▶ Exercise details
Write out the records below exactly as they appear, skipping each picture.

(Dataset excerpts)
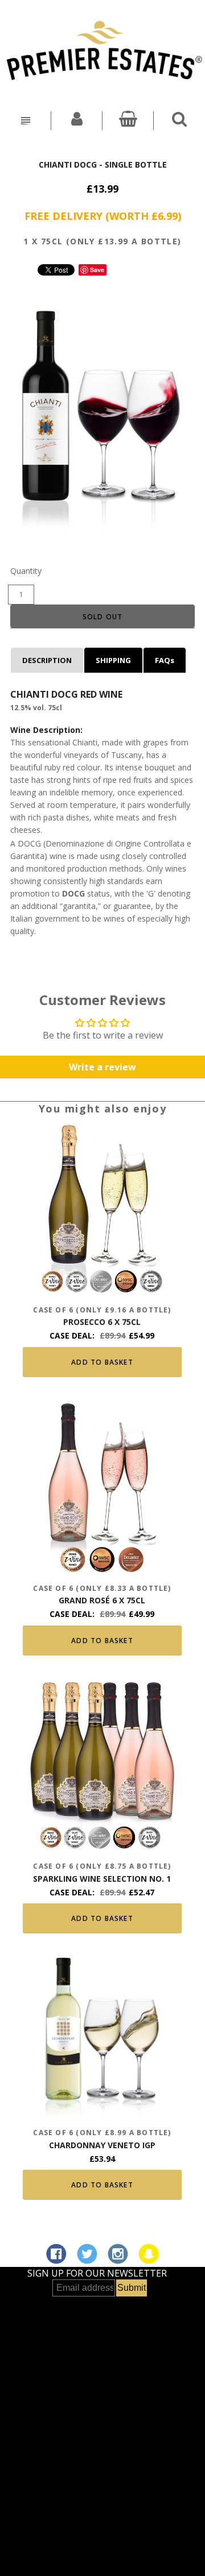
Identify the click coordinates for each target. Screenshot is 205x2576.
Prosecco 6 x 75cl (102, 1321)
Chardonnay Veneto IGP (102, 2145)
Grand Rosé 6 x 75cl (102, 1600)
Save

▶ Answer box
Identify the click coordinates for each target. Screenshot is 205x2576.
Prosecco 6 x 75cl (102, 1321)
Chardonnay Veneto IGP (102, 2145)
Grand Rosé 6 x 75cl (102, 1600)
Save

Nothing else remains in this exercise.